The use of unproven technologies like VIDISCA as in the case of NL63 highlights the fatal flaws currently dominating virology: the over reliance on molecular tests and data as proof of “virus” discovery. In this paper, Van Der Hoek used her own unproven technique, the VIDISCA method, which she claimed can sequence the genome of an unknown “virus.” The problem is that this sequence did not come from purified/isolated particles. It came directly from unpurified monkey kidney cell culture supernatant that was mixed with the nasopharyngeal aspirate from a 7-month old baby (among other things). Van Der Hoek claimed the discovery of a new “Coronavirus” based solely on the sequence as there were no electron microscope images of any new “Coronavirus,” just letters in a database. She did not present any indirect antibody results to tie this “coronavirus” to the previously discovered ones. She assumed, based on sequencing data, that NL63 was serologically similar to 229E, the genome of which came from a 2001 synthetic cloned copy of a 1973 lab-adapted strain. There were no attempts to prove pathogenicity with any purified/isolated particles assumed to be “virus.” Instead, Van Der Hoek created her own PCR test to look in clinical samples from patients the year prior in order to fabricate the existence of seven previous “cases” of her “virus.”

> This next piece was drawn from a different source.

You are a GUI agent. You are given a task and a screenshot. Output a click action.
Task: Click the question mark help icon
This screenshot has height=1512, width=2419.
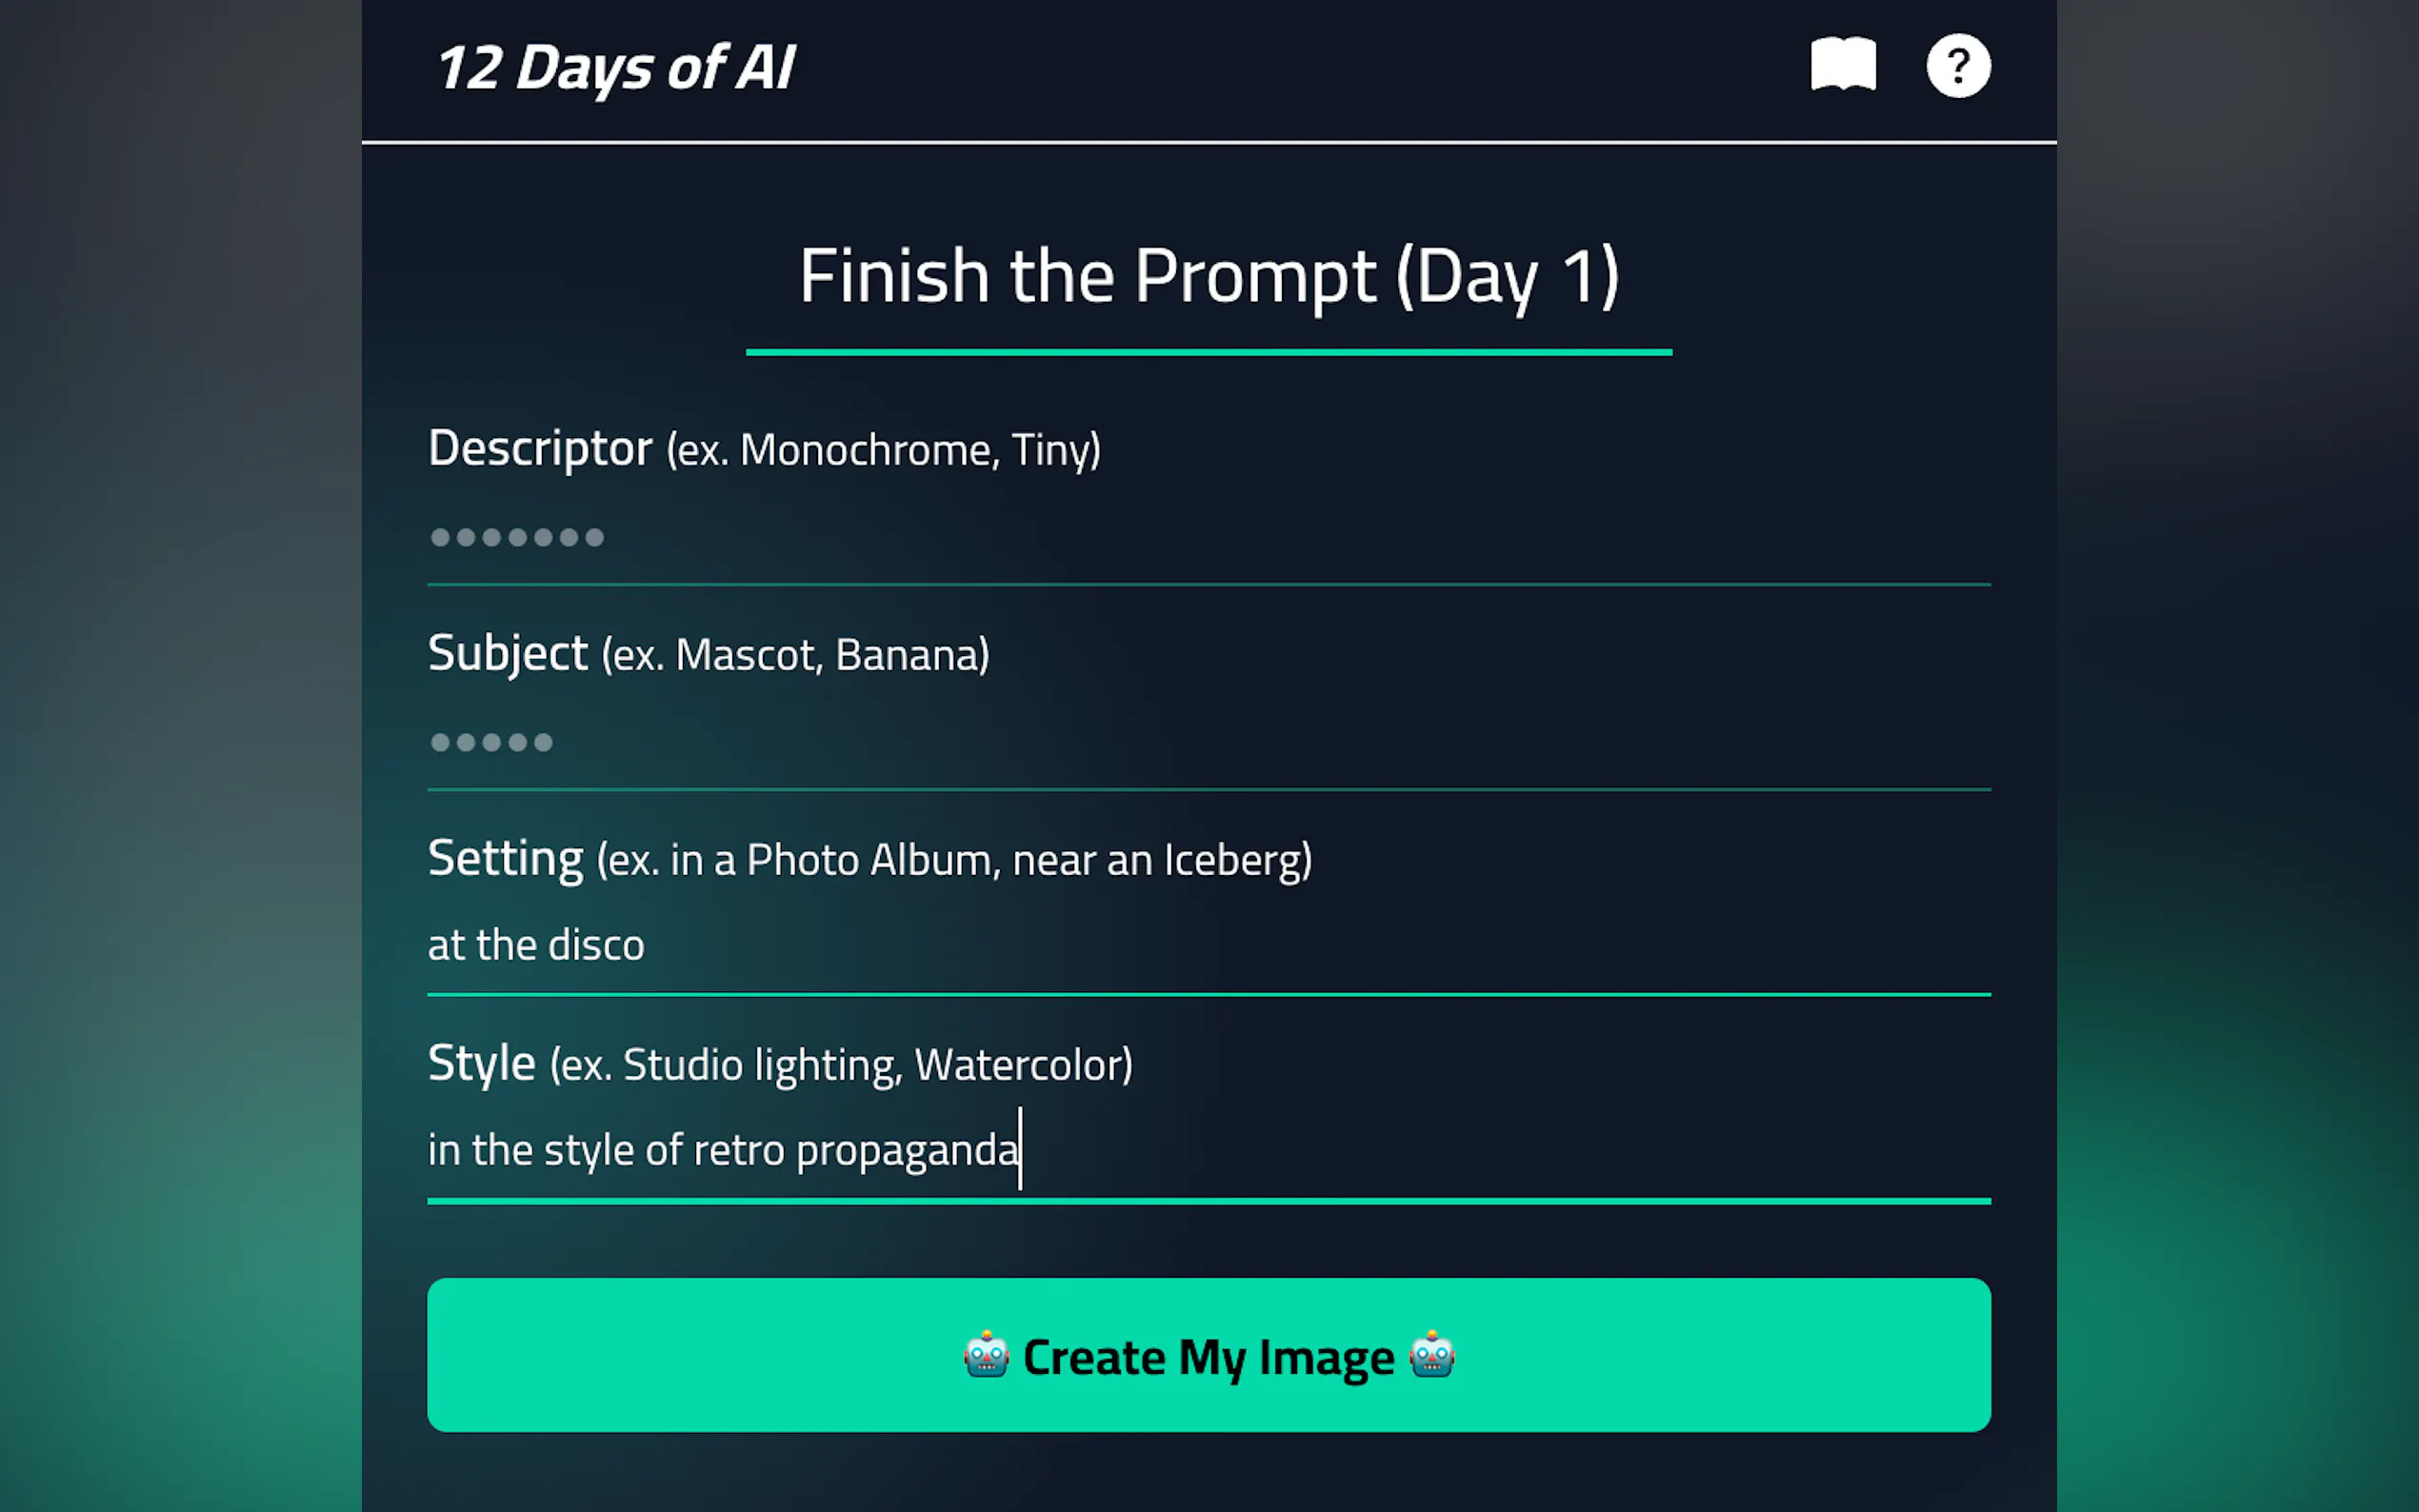point(1957,66)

In essence, all Van Der Hoek did was create her own “discovery” method which was later revealed to be heavily flawed in order to claim the indirect discovery of a new “virus” with nothing physical backing it up, just a bunch of A’s, C’s, T’s, and G’s in a computer database. This paper is the perfect representation of the SCAM called Molecular Virology. Van Der Hoek’s 2021 quote “I have no proof, it is only a hypothesis” should be written in giant bold letters above every single virology paper past and present.